Peripheral Elevation of a Klotho Fragment Enhances Brain Function and Resilience in Young, Aging, and α-Synuclein Transgenic Mice
Julio Leon,
Arturo J. Moreno,
Bayardo I. Garay,
Robert J. Chalkley,
Alma L. Burlingame,
Dan Wang,
Dena B. Dubal
Affiliations
Julio Leon
Department of Neurology, Biomedical Sciences Graduate Program, and Weill Institute for Neurosciences, University of California, San Francisco, San Francisco, CA 94158, USA
Arturo J. Moreno
Department of Neurology, Biomedical Sciences Graduate Program, and Weill Institute for Neurosciences, University of California, San Francisco, San Francisco, CA 94158, USA
Bayardo I. Garay
Department of Neurology, Biomedical Sciences Graduate Program, and Weill Institute for Neurosciences, University of California, San Francisco, San Francisco, CA 94158, USA
Robert J. Chalkley
Department of Chemistry and Pharmaceutical Chemistry, University of California, San Francisco, San Francisco, CA 94158, USA
Alma L. Burlingame
Department of Chemistry and Pharmaceutical Chemistry, University of California, San Francisco, San Francisco, CA 94158, USA
Dan Wang
Department of Neurology, Biomedical Sciences Graduate Program, and Weill Institute for Neurosciences, University of California, San Francisco, San Francisco, CA 94158, USA
Dena B. Dubal
Department of Neurology, Biomedical Sciences Graduate Program, and Weill Institute for Neurosciences, University of California, San Francisco, San Francisco, CA 94158, USA
Cognitive dysfunction and decreased mobility from aging and neurodegenerative conditions, such as Parkinson and Alzheimer diseases, are major biomedical challenges in need of more effective therapies.
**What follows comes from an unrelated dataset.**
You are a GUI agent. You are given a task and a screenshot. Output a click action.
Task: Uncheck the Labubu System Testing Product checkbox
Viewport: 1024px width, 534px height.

Increasing brain resilience may represent a new treatment strategy. Klotho, a longevity factor, enhances cognition when genetically and broadly overexpressed in its full, wild-type form over the mouse lifespan. Whether acute klotho treatment can rapidly enhance cognitive and motor functions or induce resilience is a gap in our knowledge of its therapeutic potential. Here, we show that an α-klotho protein fragment (αKL-F), administered peripherally, surprisingly induced cognitive enhancement and neural resilience despite impermeability to the blood-brain barrier in young, aging, and transgenic α-synuclein mice. αKL-F treatment induced cleavage of the NMDAR subunit GluN2B and also enhanced NMDAR-dependent synaptic plasticity. GluN2B blockade abolished αKL-F-mediated effects. Peripheral αKL-F treatment is sufficient to induce neural enhancement and resilience in mice and may prove therapeutic in humans.